Requirement:
Quote word for word the lines of the entries that begin at the one containing "For every named" and end after the one containing "Yale (471, 279)".

Given information:
·····
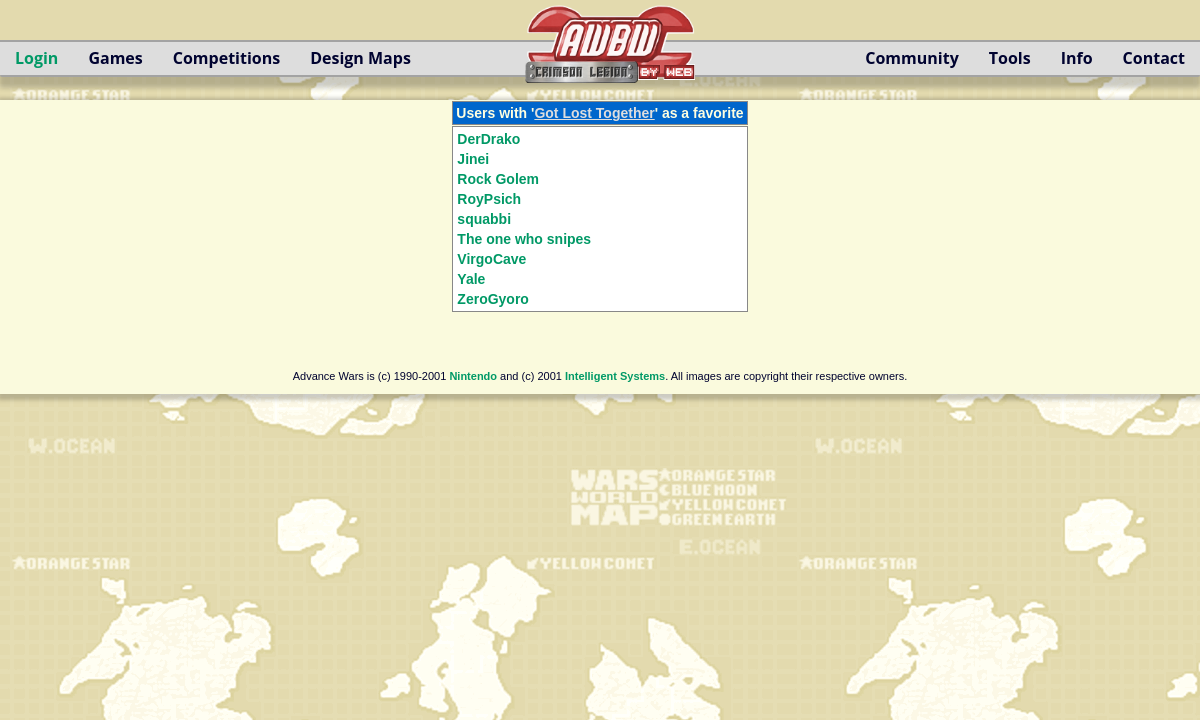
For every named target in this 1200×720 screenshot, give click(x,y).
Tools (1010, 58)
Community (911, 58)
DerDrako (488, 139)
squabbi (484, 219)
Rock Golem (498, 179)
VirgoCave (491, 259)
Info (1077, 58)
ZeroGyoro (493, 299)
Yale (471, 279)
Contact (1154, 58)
·····
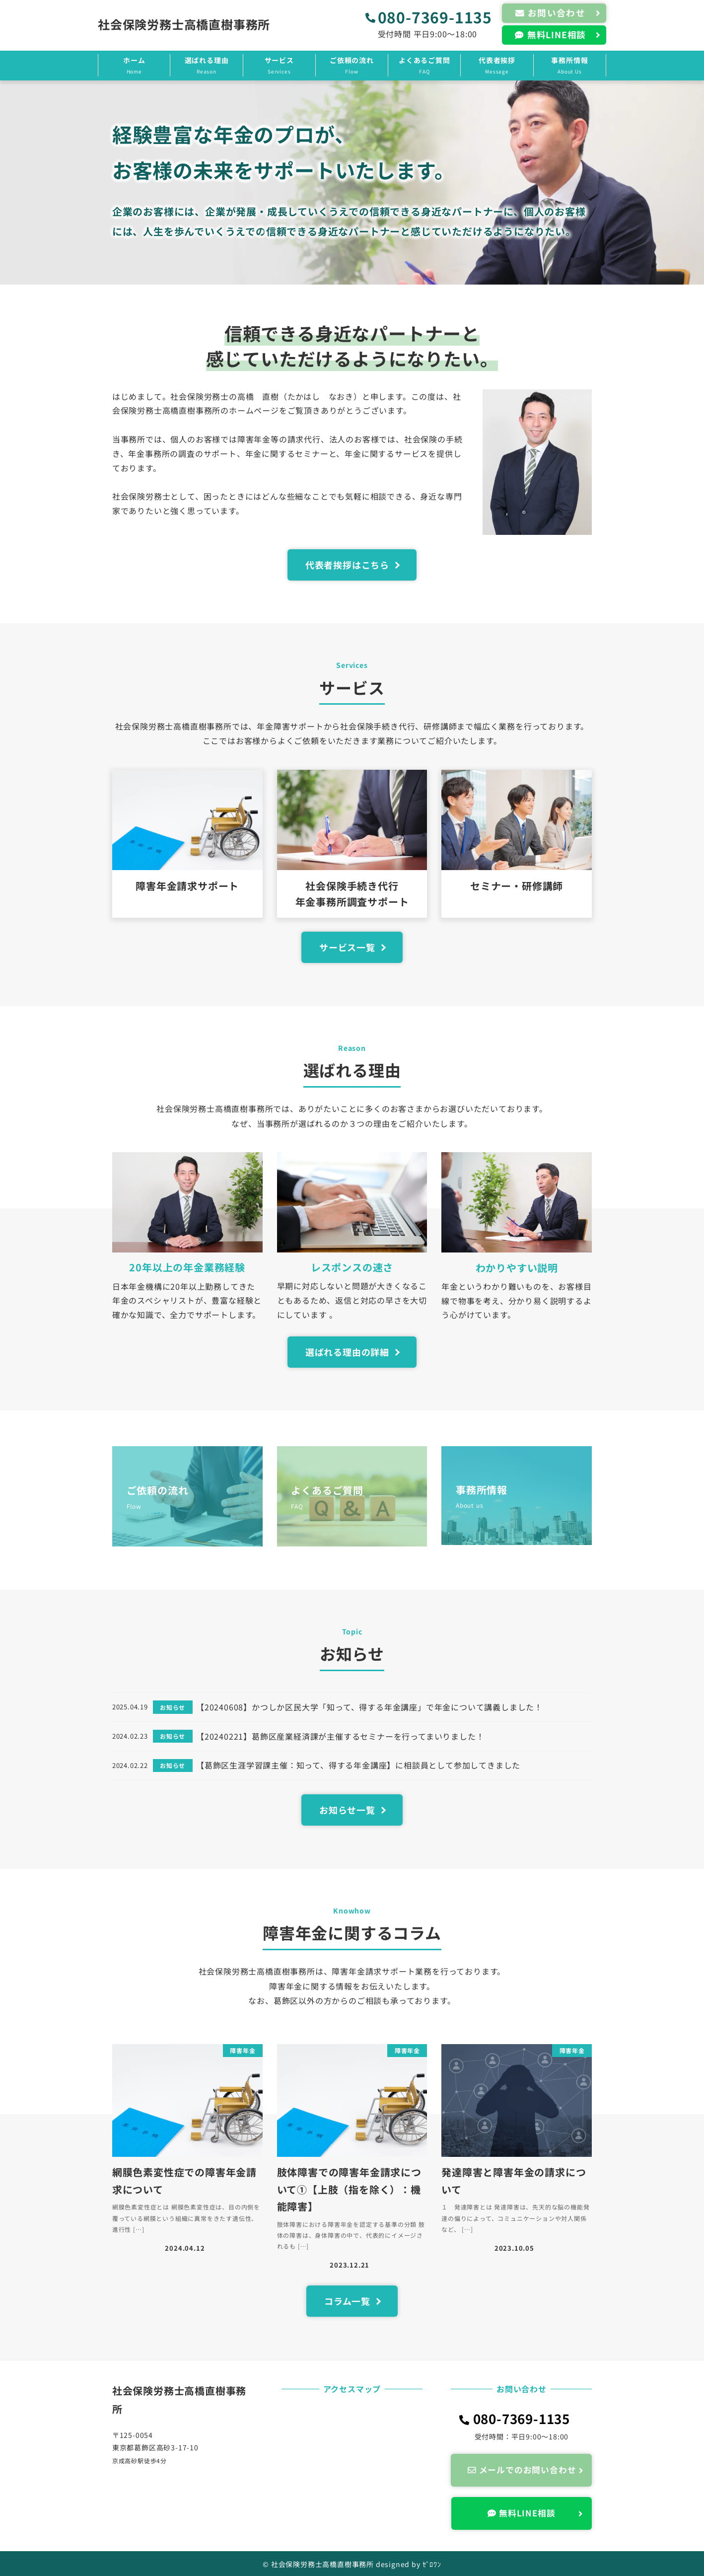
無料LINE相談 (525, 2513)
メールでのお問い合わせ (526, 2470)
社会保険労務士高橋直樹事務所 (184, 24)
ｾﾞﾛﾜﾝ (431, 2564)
·····
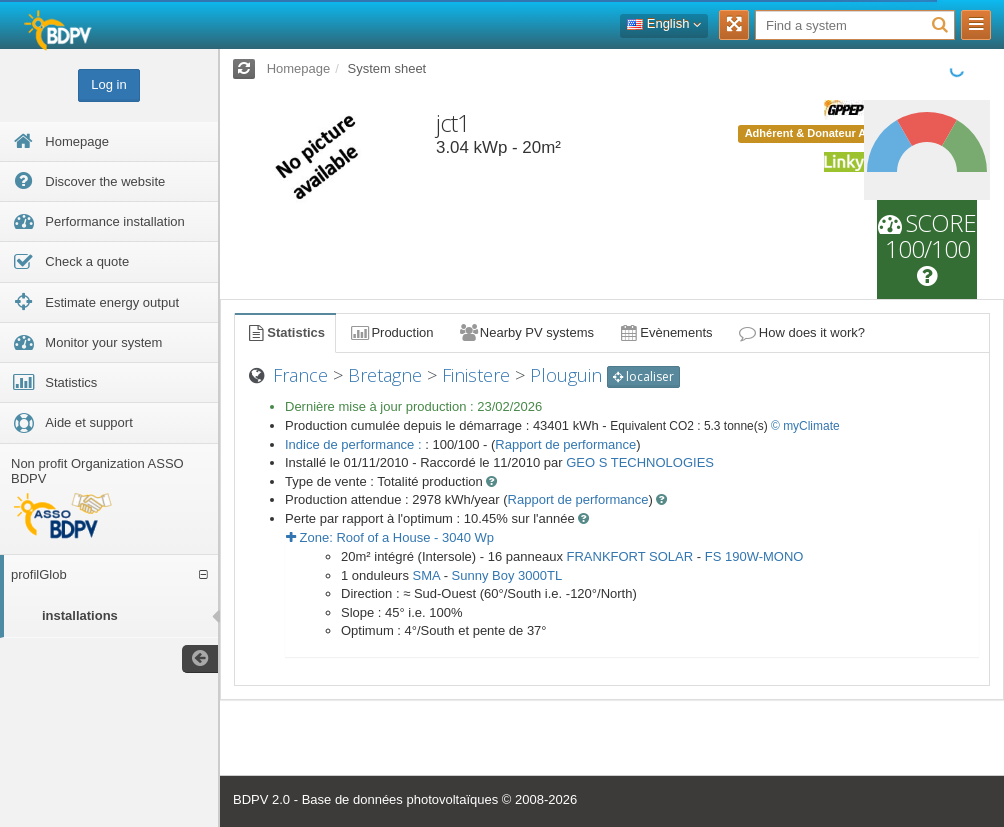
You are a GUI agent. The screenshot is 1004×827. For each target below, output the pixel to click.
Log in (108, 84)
·····
Solution to the problem:
For every named target in this 1200×720 screenshot, give click(x,y).
Tools (1010, 58)
Community (911, 58)
DerDrako (488, 139)
squabbi (484, 219)
Rock Golem (498, 179)
VirgoCave (491, 259)
Info (1077, 58)
ZeroGyoro (493, 299)
Yale (471, 279)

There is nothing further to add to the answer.